**WORK ORDER:** Word for word, reproduce every record in the listing below.

**EXTRACTED DATA:**
___

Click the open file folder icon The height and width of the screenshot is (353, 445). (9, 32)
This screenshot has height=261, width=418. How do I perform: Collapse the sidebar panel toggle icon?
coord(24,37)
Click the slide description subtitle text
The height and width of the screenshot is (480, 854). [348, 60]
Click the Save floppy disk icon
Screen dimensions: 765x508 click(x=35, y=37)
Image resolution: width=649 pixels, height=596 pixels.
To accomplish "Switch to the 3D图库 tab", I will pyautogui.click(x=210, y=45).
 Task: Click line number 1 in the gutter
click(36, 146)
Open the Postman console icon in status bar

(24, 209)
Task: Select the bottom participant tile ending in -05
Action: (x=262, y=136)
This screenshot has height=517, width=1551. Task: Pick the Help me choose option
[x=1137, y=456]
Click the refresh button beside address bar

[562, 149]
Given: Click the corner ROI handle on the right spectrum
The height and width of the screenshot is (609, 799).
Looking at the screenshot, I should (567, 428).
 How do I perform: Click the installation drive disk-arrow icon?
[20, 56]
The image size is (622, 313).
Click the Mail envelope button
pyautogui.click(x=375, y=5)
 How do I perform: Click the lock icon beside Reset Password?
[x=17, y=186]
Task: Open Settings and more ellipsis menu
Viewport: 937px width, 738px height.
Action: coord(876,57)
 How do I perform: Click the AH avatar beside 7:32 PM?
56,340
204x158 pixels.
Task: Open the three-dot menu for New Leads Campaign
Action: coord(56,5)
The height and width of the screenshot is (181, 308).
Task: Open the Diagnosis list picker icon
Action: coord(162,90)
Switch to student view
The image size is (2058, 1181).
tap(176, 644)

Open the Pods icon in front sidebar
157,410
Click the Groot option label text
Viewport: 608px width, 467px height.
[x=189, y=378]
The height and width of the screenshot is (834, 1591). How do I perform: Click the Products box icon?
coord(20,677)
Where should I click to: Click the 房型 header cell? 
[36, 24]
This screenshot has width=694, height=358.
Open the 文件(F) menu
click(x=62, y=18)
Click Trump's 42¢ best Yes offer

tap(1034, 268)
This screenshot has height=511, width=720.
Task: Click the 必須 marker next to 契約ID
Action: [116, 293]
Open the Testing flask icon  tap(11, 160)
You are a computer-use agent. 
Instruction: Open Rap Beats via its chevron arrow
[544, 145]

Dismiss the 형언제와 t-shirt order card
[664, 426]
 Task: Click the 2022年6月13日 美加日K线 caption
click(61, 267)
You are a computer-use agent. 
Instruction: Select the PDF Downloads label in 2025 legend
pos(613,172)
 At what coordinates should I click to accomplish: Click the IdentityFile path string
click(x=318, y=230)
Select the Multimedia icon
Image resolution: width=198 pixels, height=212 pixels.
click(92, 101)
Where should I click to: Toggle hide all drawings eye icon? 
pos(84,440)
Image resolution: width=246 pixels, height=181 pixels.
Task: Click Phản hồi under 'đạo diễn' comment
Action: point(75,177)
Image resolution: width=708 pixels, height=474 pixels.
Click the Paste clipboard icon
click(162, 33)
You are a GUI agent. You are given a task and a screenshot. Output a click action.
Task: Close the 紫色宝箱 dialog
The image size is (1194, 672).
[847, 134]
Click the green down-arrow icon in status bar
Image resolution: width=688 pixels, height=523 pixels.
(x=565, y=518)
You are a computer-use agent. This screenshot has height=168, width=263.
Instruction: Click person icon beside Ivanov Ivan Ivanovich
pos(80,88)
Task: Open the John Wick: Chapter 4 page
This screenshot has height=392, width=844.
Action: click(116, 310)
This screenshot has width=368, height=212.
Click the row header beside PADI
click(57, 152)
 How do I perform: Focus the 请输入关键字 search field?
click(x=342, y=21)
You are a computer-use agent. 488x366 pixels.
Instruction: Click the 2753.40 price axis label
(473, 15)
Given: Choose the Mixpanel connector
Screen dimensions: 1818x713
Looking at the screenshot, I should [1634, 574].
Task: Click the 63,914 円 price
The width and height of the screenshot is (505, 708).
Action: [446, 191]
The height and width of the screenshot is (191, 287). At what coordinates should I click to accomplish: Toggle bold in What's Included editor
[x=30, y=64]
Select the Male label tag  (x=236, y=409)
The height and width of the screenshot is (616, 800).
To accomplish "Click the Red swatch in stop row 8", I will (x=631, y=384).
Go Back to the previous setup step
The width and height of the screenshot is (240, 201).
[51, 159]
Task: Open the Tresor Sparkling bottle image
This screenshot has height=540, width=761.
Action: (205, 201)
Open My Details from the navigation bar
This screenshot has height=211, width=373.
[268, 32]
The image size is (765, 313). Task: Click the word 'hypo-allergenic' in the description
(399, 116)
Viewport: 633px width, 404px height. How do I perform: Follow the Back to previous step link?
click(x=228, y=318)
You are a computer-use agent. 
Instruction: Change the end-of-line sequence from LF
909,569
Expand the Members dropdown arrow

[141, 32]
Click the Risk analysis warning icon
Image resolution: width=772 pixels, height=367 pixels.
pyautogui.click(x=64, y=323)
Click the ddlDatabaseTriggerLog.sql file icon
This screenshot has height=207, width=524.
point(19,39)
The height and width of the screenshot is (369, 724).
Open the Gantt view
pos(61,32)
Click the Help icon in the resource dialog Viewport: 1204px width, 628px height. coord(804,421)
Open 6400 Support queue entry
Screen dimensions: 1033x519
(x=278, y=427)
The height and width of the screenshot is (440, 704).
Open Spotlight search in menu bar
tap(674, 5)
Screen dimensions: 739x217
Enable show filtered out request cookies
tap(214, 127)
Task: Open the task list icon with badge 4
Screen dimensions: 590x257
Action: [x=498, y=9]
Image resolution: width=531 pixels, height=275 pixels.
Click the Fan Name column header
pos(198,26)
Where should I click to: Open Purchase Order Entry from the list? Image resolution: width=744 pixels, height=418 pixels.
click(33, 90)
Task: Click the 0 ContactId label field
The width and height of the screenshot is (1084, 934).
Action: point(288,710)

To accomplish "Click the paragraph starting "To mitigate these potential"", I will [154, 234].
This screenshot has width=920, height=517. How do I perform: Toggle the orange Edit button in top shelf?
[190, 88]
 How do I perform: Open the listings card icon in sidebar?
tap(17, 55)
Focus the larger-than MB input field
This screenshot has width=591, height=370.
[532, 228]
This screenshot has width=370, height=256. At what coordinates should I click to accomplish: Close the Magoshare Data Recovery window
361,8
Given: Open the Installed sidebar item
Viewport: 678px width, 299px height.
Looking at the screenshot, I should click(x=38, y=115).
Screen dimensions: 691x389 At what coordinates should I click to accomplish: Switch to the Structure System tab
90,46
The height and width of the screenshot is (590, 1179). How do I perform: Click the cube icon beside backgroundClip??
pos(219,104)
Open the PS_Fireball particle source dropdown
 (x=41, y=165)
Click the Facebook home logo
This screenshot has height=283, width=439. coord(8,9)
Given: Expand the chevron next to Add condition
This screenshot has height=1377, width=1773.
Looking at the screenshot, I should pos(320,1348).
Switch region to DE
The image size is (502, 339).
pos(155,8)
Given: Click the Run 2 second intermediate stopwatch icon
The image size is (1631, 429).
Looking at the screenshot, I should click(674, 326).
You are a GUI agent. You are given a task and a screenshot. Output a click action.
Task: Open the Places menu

___

**SOLUTION FOR THIS TASK:**
Click the open file folder icon The height and width of the screenshot is (353, 445). (9, 32)
This screenshot has height=261, width=418. How do I perform: Collapse the sidebar panel toggle icon?
coord(24,37)
Click the slide description subtitle text
The height and width of the screenshot is (480, 854). [348, 60]
Click the Save floppy disk icon
Screen dimensions: 765x508 click(x=35, y=37)
Image resolution: width=649 pixels, height=596 pixels.
To accomplish "Switch to the 3D图库 tab", I will pyautogui.click(x=210, y=45).
 Task: Click line number 1 in the gutter
click(36, 146)
Open the Postman console icon in status bar

(24, 209)
Task: Select the bottom participant tile ending in -05
Action: (x=262, y=136)
This screenshot has height=517, width=1551. Task: Pick the Help me choose option
[x=1137, y=456]
Click the refresh button beside address bar

[562, 149]
Given: Click the corner ROI handle on the right spectrum
The height and width of the screenshot is (609, 799).
Looking at the screenshot, I should (567, 428).
 How do I perform: Click the installation drive disk-arrow icon?
[20, 56]
The image size is (622, 313).
Click the Mail envelope button
pyautogui.click(x=375, y=5)
 How do I perform: Click the lock icon beside Reset Password?
[x=17, y=186]
Task: Open Settings and more ellipsis menu
Viewport: 937px width, 738px height.
Action: coord(876,57)
 How do I perform: Click the AH avatar beside 7:32 PM?
56,340
204x158 pixels.
Task: Open the three-dot menu for New Leads Campaign
Action: coord(56,5)
The height and width of the screenshot is (181, 308).
Task: Open the Diagnosis list picker icon
Action: coord(162,90)
Switch to student view
The image size is (2058, 1181).
tap(176, 644)

Open the Pods icon in front sidebar
157,410
Click the Groot option label text
Viewport: 608px width, 467px height.
[x=189, y=378]
The height and width of the screenshot is (834, 1591). How do I perform: Click the Products box icon?
coord(20,677)
Where should I click to: Click the 房型 header cell? 
[36, 24]
This screenshot has width=694, height=358.
Open the 文件(F) menu
click(x=62, y=18)
Click Trump's 42¢ best Yes offer

tap(1034, 268)
This screenshot has height=511, width=720.
Task: Click the 必須 marker next to 契約ID
Action: [116, 293]
Open the Testing flask icon  tap(11, 160)
You are a computer-use agent. 
Instruction: Open Rap Beats via its chevron arrow
[544, 145]

Dismiss the 형언제와 t-shirt order card
[664, 426]
 Task: Click the 2022年6月13日 美加日K线 caption
click(61, 267)
You are a computer-use agent. 
Instruction: Select the PDF Downloads label in 2025 legend
pos(613,172)
 At what coordinates should I click to accomplish: Click the IdentityFile path string
click(x=318, y=230)
Select the Multimedia icon
Image resolution: width=198 pixels, height=212 pixels.
click(92, 101)
Where should I click to: Toggle hide all drawings eye icon? 
pos(84,440)
Image resolution: width=246 pixels, height=181 pixels.
Task: Click Phản hồi under 'đạo diễn' comment
Action: point(75,177)
Image resolution: width=708 pixels, height=474 pixels.
Click the Paste clipboard icon
click(162, 33)
You are a GUI agent. You are given a task and a screenshot. Output a click action.
Task: Close the 紫色宝箱 dialog
The image size is (1194, 672).
[847, 134]
Click the green down-arrow icon in status bar
Image resolution: width=688 pixels, height=523 pixels.
(x=565, y=518)
You are a computer-use agent. This screenshot has height=168, width=263.
Instruction: Click person icon beside Ivanov Ivan Ivanovich
pos(80,88)
Task: Open the John Wick: Chapter 4 page
This screenshot has height=392, width=844.
Action: click(116, 310)
This screenshot has width=368, height=212.
Click the row header beside PADI
click(57, 152)
 How do I perform: Focus the 请输入关键字 search field?
click(x=342, y=21)
You are a computer-use agent. 488x366 pixels.
Instruction: Click the 2753.40 price axis label
(473, 15)
Given: Choose the Mixpanel connector
Screen dimensions: 1818x713
Looking at the screenshot, I should [1634, 574].
Task: Click the 63,914 円 price
The width and height of the screenshot is (505, 708).
Action: [446, 191]
The height and width of the screenshot is (191, 287). At what coordinates should I click to accomplish: Toggle bold in What's Included editor
[x=30, y=64]
Select the Male label tag  (x=236, y=409)
The height and width of the screenshot is (616, 800).
To accomplish "Click the Red swatch in stop row 8", I will (x=631, y=384).
Go Back to the previous setup step
The width and height of the screenshot is (240, 201).
[51, 159]
Task: Open the Tresor Sparkling bottle image
This screenshot has height=540, width=761.
Action: (205, 201)
Open My Details from the navigation bar
This screenshot has height=211, width=373.
[268, 32]
The image size is (765, 313). Task: Click the word 'hypo-allergenic' in the description
(399, 116)
Viewport: 633px width, 404px height. How do I perform: Follow the Back to previous step link?
click(x=228, y=318)
You are a computer-use agent. 
Instruction: Change the end-of-line sequence from LF
909,569
Expand the Members dropdown arrow

[141, 32]
Click the Risk analysis warning icon
Image resolution: width=772 pixels, height=367 pixels.
pyautogui.click(x=64, y=323)
Click the ddlDatabaseTriggerLog.sql file icon
This screenshot has height=207, width=524.
point(19,39)
The height and width of the screenshot is (369, 724).
Open the Gantt view
pos(61,32)
Click the Help icon in the resource dialog Viewport: 1204px width, 628px height. coord(804,421)
Open 6400 Support queue entry
Screen dimensions: 1033x519
(x=278, y=427)
The height and width of the screenshot is (440, 704).
Open Spotlight search in menu bar
tap(674, 5)
Screen dimensions: 739x217
Enable show filtered out request cookies
tap(214, 127)
Task: Open the task list icon with badge 4
Screen dimensions: 590x257
Action: [x=498, y=9]
Image resolution: width=531 pixels, height=275 pixels.
Click the Fan Name column header
pos(198,26)
Where should I click to: Open Purchase Order Entry from the list? Image resolution: width=744 pixels, height=418 pixels.
click(33, 90)
Task: Click the 0 ContactId label field
The width and height of the screenshot is (1084, 934).
Action: point(288,710)

To accomplish "Click the paragraph starting "To mitigate these potential"", I will [154, 234].
This screenshot has width=920, height=517. How do I perform: Toggle the orange Edit button in top shelf?
[190, 88]
 How do I perform: Open the listings card icon in sidebar?
tap(17, 55)
Focus the larger-than MB input field
This screenshot has width=591, height=370.
[532, 228]
This screenshot has width=370, height=256. At what coordinates should I click to accomplish: Close the Magoshare Data Recovery window
361,8
Given: Open the Installed sidebar item
Viewport: 678px width, 299px height.
Looking at the screenshot, I should click(x=38, y=115).
Screen dimensions: 691x389 At what coordinates should I click to accomplish: Switch to the Structure System tab
90,46
The height and width of the screenshot is (590, 1179). How do I perform: Click the cube icon beside backgroundClip??
pos(219,104)
Open the PS_Fireball particle source dropdown
 (x=41, y=165)
Click the Facebook home logo
This screenshot has height=283, width=439. coord(8,9)
Given: Expand the chevron next to Add condition
This screenshot has height=1377, width=1773.
Looking at the screenshot, I should pos(320,1348).
Switch region to DE
The image size is (502, 339).
pos(155,8)
Given: Click the Run 2 second intermediate stopwatch icon
The image size is (1631, 429).
Looking at the screenshot, I should click(674, 326).
You are a GUI agent. You are given a task and a screenshot. Output a click action.
Task: Open the Places menu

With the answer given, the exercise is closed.